提供された抜粋 >>

========================================================================

米軍普天間基地移設問題 菅・翁長会談の結果は
秋元キャスター
「今回行われました菅官房長官と翁長知事との会談。どんな点を話し合われたのかをまとめました。まずは普天間基地の危険除去の必要性。辺野古移転による普天間の基地固定回避。さらには、普天間基地の跡地利用、沖縄振興について。日本の安全保障をなぜ沖縄だけが背負うのか。これらの点が話し合われたということですけれども、赤嶺さん、今回の会談、どうご覧になりましたか」
赤嶺議員
「最初に私達がこの会談を評価する基準としておくべきことは、いったい政府の側が、昨年1年間示された沖縄県民の民意、名護市長選や名護の市会議員選挙、県知事選挙、衆議院選挙で、ぶれずに沖縄県民は辺野古移設に反対をして、普天間は閉鎖、撤去と言ってきたわけです。それを政府がどう受け止めてきたのかという点では、菅官房長官が沖縄に入られる前から、沖縄の民意は辺野古反対だとは思っていないとか、知事選挙は別に基地問題だけが争点になったわけではないとか、いろんな沖縄県の民意と非常に事実と違う、事実を捻じ曲げた発言を、官邸の記者会見で繰り返されていたわけです。本当に、今回の会談で、まず官房長官が沖縄県の民意をどう受け止めたか。そういう点では、私は従来の政府の態度はまったく変わっていない。県民の民意を理解をしようとはしていない。そういう見方をしています」
反町キャスター
「共産党としては、今回の会談をどう評価しているのですか?」
赤嶺議員
「粛々という言葉は、これからは使わないんだと、今日の夕刊に出ていましたけれども、言葉使いに県民や知事は批判をしたのではなくて、何事もなかったかのごとく、昨年1年間の民意が大きく示されたのに、何ごともなかったかのごとく、基地の建設を進めようとしていく態度ですね。言葉ではなくて態度です。態度をあらためますかという点では、態度はあらためずに続けると言っているわけですから、話の糸口に、本当に政府がしたいのであれば、民意の理解から始めるべきだと。民意が辺野古新基地建設反対にあると。官房長官が沖縄に入る前に、知事選挙で、決して基地問題だけが争点になったのではないという、あの言い方が間違っていました、ということで、自分の見方の間違いを撤回して、沖縄県民の立場をちゃんと尊重をするということが必要だと思います」
反町キャスター
「仲井眞前沖縄県知事が下した決断というのは何だったのですか?」
赤嶺議員
「仲井眞さんは、移設条件をつけないで、県内移設に反対だったわけですね。県外移設を選挙で公約して知事になったわけです。それが県外移設ということを撤回して埋め立てを承認したから、仲井眞さんの公約の裏切りに対し厳しい審判が出たわけです。翁長知事と仲井眞さんとの知事選挙の得票差は10万票ですから、県民に受け入れられないようなことをしたら、絶対に基地問題は解決しないというのは、逆に、仲井眞さんのあの決断の過ちでもはっきりしていたのではないのかなと思います」

========================================================================

元データ >>
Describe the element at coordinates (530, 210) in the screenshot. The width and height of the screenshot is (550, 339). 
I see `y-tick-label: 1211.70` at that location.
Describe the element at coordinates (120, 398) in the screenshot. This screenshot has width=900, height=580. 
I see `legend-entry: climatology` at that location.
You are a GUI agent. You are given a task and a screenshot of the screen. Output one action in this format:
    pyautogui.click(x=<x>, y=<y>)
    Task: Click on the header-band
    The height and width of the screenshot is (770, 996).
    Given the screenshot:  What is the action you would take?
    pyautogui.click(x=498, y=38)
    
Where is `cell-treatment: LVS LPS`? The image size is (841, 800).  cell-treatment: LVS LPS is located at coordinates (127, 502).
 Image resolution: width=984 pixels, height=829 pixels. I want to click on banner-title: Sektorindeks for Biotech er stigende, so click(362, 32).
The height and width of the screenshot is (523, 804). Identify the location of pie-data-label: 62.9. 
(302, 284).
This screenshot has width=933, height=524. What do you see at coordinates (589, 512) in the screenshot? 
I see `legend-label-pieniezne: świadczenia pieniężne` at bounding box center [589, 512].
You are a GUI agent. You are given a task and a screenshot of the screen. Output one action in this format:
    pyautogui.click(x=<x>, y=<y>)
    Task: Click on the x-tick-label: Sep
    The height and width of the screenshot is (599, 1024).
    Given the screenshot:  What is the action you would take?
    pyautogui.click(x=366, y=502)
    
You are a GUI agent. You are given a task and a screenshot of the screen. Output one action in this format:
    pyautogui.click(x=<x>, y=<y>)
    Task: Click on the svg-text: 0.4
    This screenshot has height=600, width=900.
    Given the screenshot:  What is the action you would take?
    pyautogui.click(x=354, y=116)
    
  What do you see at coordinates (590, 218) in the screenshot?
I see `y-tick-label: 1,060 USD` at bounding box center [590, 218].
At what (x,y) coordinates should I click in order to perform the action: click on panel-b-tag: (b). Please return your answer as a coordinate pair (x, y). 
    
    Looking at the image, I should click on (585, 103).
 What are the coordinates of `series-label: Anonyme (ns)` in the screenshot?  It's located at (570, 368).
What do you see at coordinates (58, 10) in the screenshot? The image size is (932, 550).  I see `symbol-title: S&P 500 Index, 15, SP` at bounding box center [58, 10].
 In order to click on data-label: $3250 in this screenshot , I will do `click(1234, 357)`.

========================================================================

取り組む課題 >>
• A. 普天間基地移設をめぐる抜粋を読み、次の問いに答えなさい。
(i) 秋元キャスターがまとめた会談の論点のうち、最初に挙げられたものは何か。
(ii) 赤嶺議員によれば、仲井眞氏は選挙で何を公約して知事になったか。
(iii) 翁長知事と仲井眞氏の知事選挙での得票差はどれだけか。
• B. 普天間基地移設をめぐる抜粋のうち、「米軍普天間基地移設問題 菅・翁長会談の結果は」から「談、どうご覧になりましたか」」までの部分を、一字も変えずに書き写して示しなさい。

番号別の解答 >>
• A.
(i) 普天間基地の危険除去の必要性
(ii) 県外移設
(iii) 10万票

• B.
米軍普天間基地移設問題 菅・翁長会談の結果は
秋元キャスター
「今回行われました菅官房長官と翁長知事との会談。どんな点を話し合われたのかをまとめました。まずは普天間基地の危険除去の必要性。辺野古移転による普天間の基地固定回避。さらには、普天間基地の跡地利用、沖縄振興について。日本の安全保障をなぜ沖縄だけが背負うのか。これらの点が話し合われたということですけれども、赤嶺さん、今回の会談、どうご覧になりましたか」